What is realized in today’s world is multi-modal presentation, in which the masses integrate symbolic resources to realize communication and exchange. Multi-modal discourse integrates a variety of social symbols to deepen the visual, auditory, tactile and other sensory experiences. As a typical multi-modal discourse, documentary is composed of language, image, sound and other modalities. It effectively combines text and image modalities to bring rich sensory experience to the audience and form a strong visual memory in them.
The documentary “Aerial China” produced by CCTV uses a full aerial image narrative to show China’s beautiful natural landscapes and colorful ecological environment, highlighting the brilliant achievements of China’s economic construction and presenting China’s image from a unique bird’s-eye perspective. It’s a kind of popular and warm visual text material. Based on the visual grammar of Kress and van Leeuwen, this paper uses visual text analysis as a research method to make a qualitative analysis of the multimodality in the documentary, interpret the meaning of frames and analyze the hidden image construction.

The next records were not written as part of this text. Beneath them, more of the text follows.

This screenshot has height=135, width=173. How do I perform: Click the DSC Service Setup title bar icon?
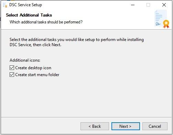point(5,5)
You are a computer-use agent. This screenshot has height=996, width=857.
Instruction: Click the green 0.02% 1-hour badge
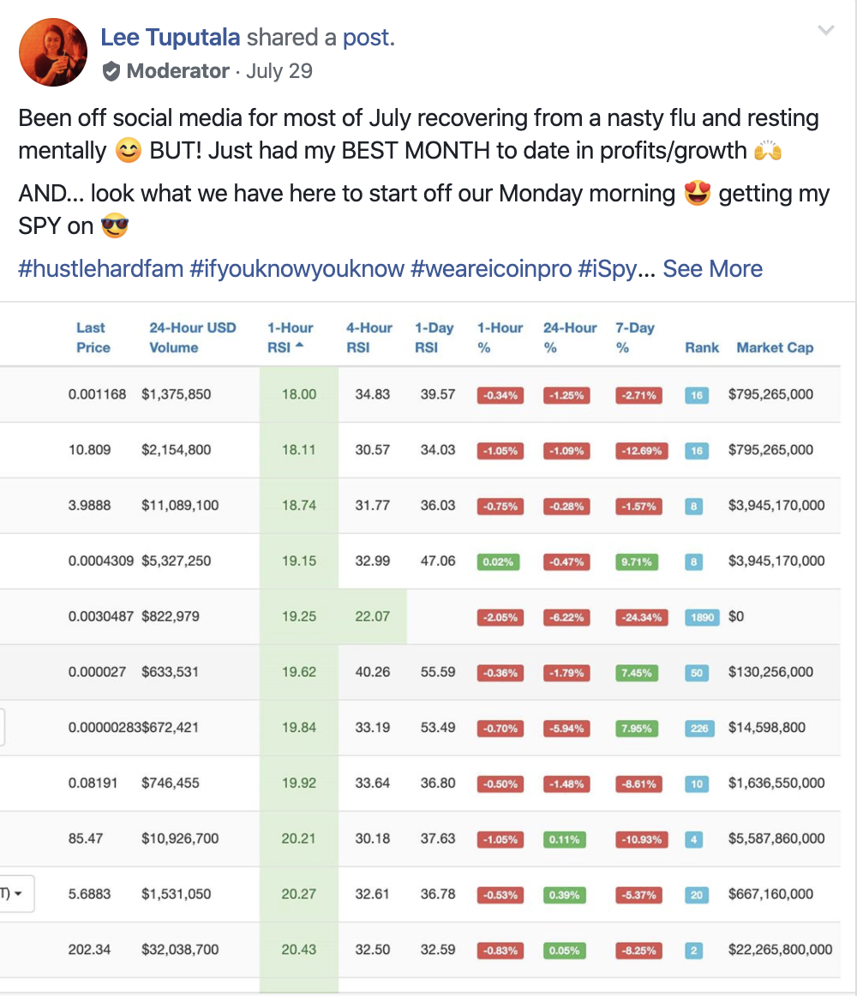pyautogui.click(x=498, y=562)
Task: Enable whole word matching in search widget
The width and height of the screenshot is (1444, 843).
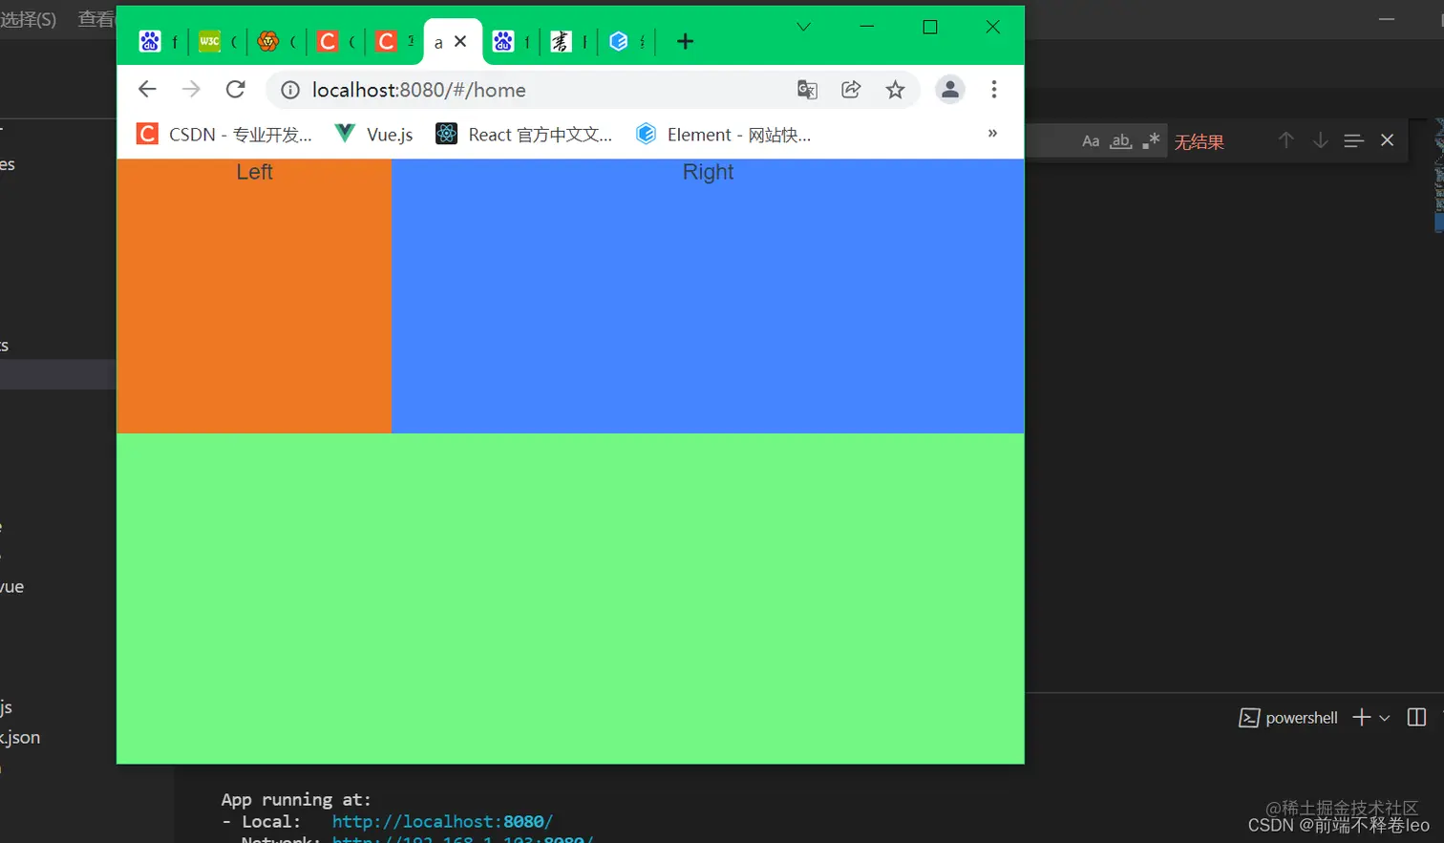Action: [x=1119, y=140]
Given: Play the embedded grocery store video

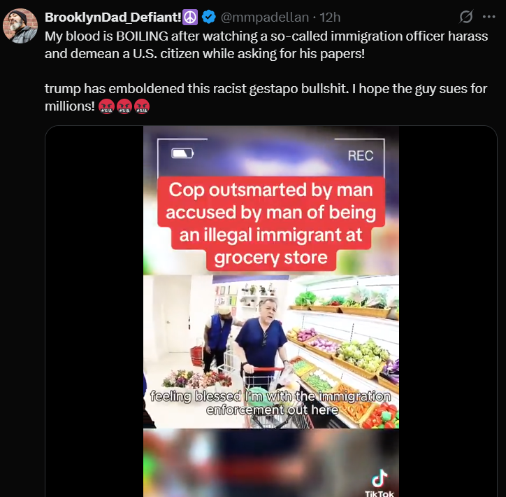Looking at the screenshot, I should pos(271,312).
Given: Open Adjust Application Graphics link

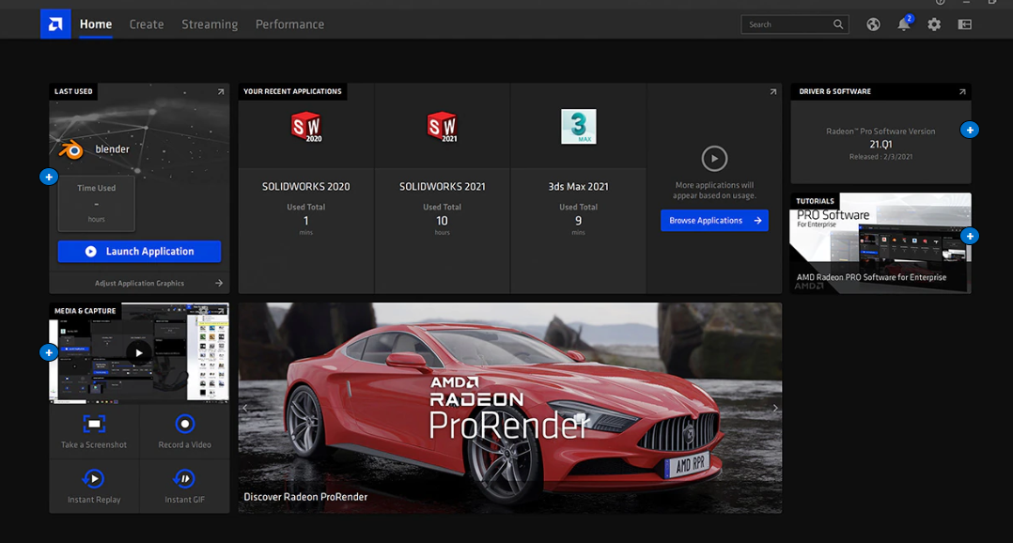Looking at the screenshot, I should point(139,283).
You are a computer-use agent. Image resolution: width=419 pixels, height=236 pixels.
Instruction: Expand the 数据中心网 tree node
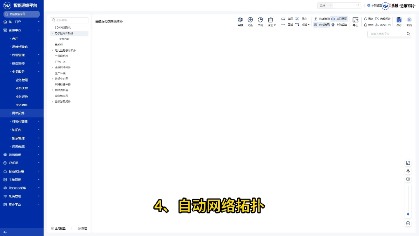[x=52, y=79]
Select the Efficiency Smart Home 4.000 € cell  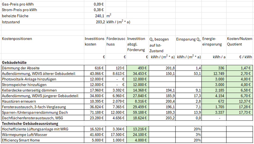click(138, 140)
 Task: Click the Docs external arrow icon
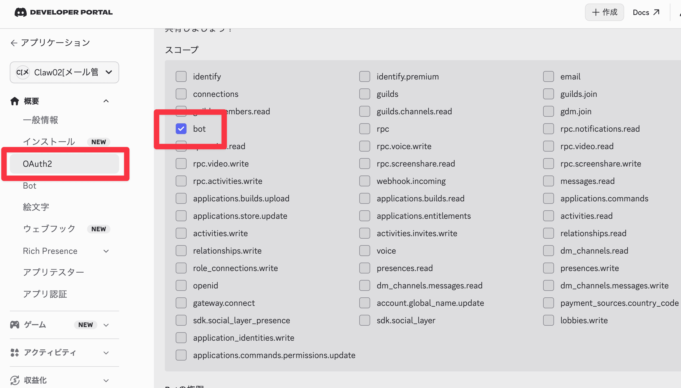[656, 12]
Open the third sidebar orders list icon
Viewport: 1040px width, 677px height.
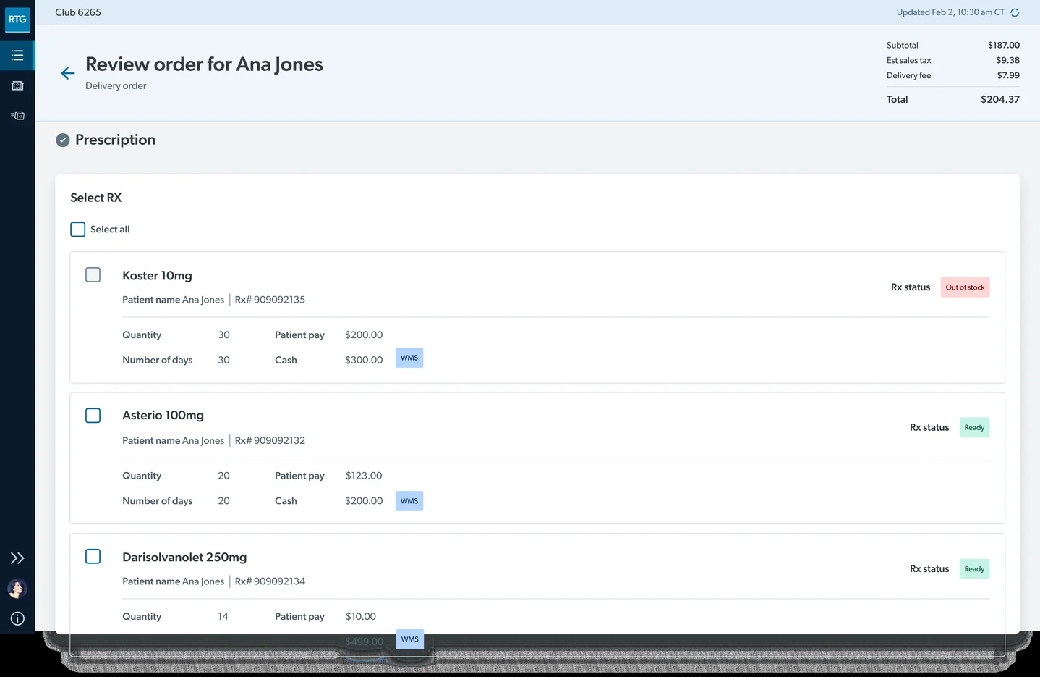[x=17, y=115]
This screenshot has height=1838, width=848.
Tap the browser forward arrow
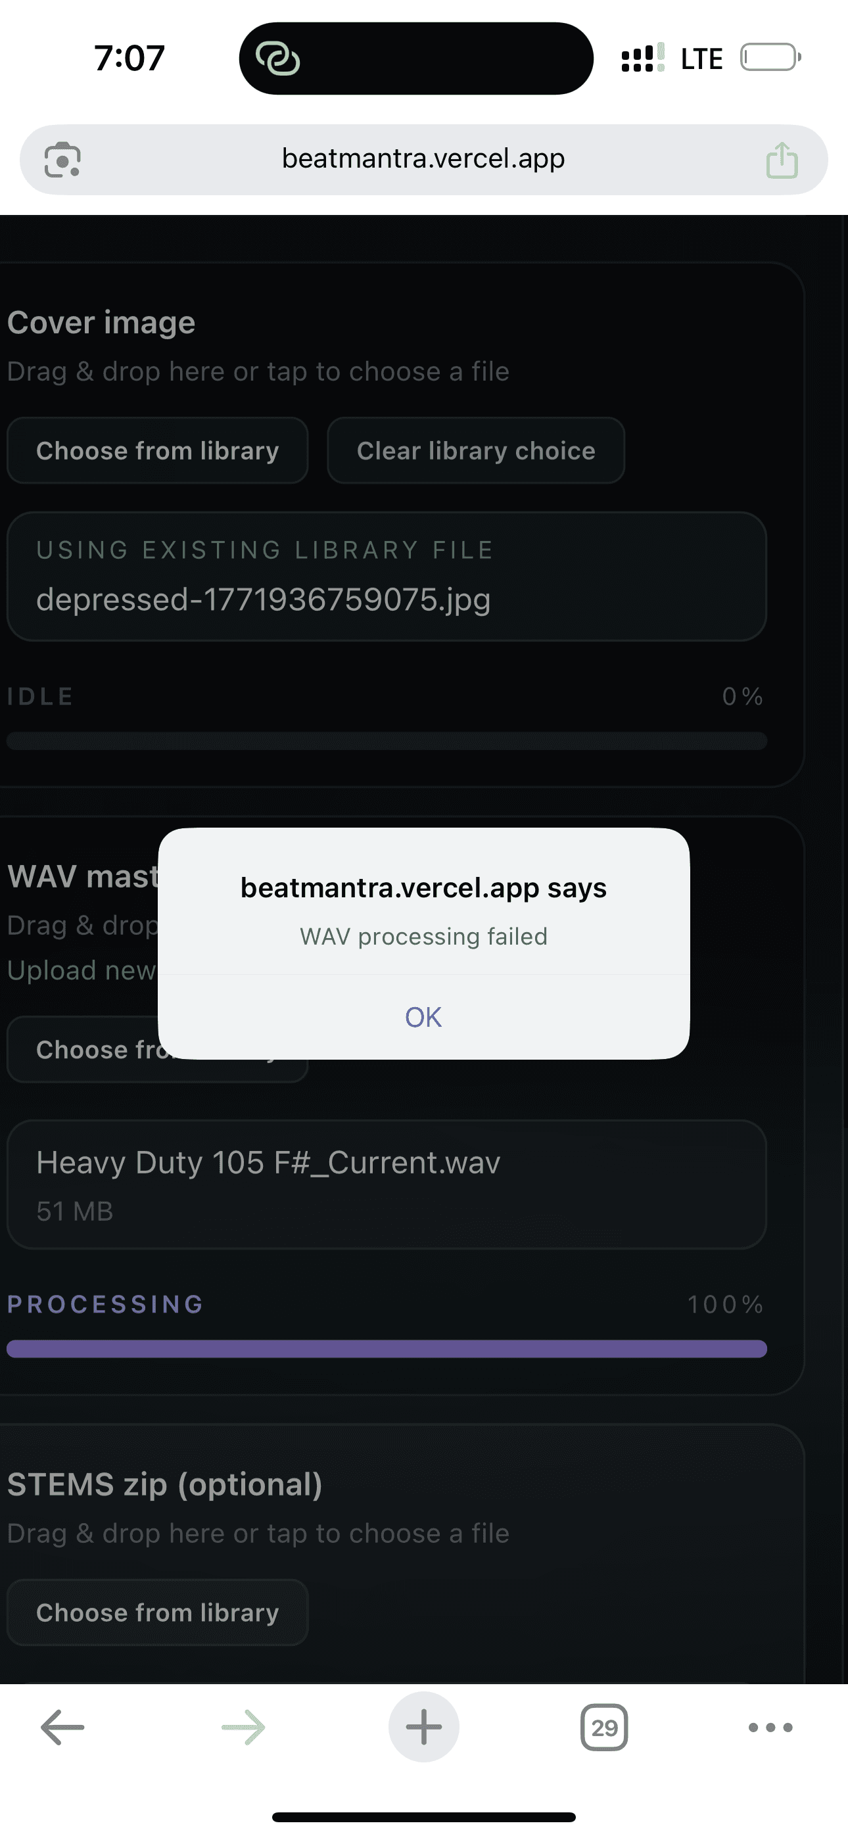243,1727
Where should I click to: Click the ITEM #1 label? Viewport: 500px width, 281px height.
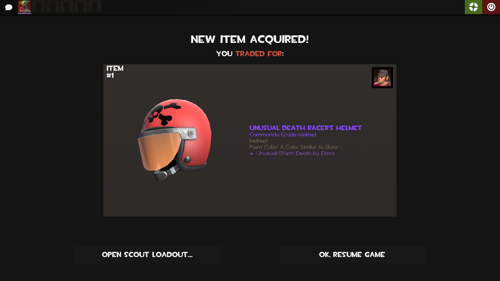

2. Research Status of Multimodal Discourse Analysis
Since the 1990s, the multimodal turn of functional linguistics and discourse analysis has made multimodal discourse analysis one of the hot topics in linguistics and communication research. The theoretical basis is Halliday’s functional theory of linguistic system. Social symbolists have established semantic grammar systems to describe symbols such as visual images (Kress & van Leeuwen, 1996). In “Reading Images: The Grammar of Visual Design (Narrative Representation)”, Kress and van Leeuwen (1996) focus on the three main functions of language in system functional linguistics and divide the multimodal meaning system into representation, interaction and construction, which corresponds to the concept, interpersonal and group meaning of the language, summing up the framework of visual grammar analysis and developing social semiotics based on visual grammar. In “Visual Analysis Manual”, Leewen & Jewitt (2001), introduce visual analysis in anthropology, cultural studies, psychoanalysis, ethnological studies, and film and television studies, as well as image content analysis and socio semiotics analysis.
International studies show new trends, reflected in the enhanced interdisciplinary multimodal study, increasingly mature critical discourse analysis, and the interpretation of non-linguistic symbols based on cognitive theory, library analysis or psychological empirical research.
Multimodal research has also made some progress in China. Since Li Zhanzi (2003) in “Social Semiotic Analysis of Multimodal Discourse” first introduced Kress and van Leeuwen’s multimodal visual grammar theory to China, Chinese scholars have carried out extensive and in-depth discussion of on advertising discourse, news reports, television movies, classroom teaching, natural conversation and other multimodal forms from the system functional visual grammar, multimodal metaphor, multimodal corpora, multi-reading and writing and other perspectives.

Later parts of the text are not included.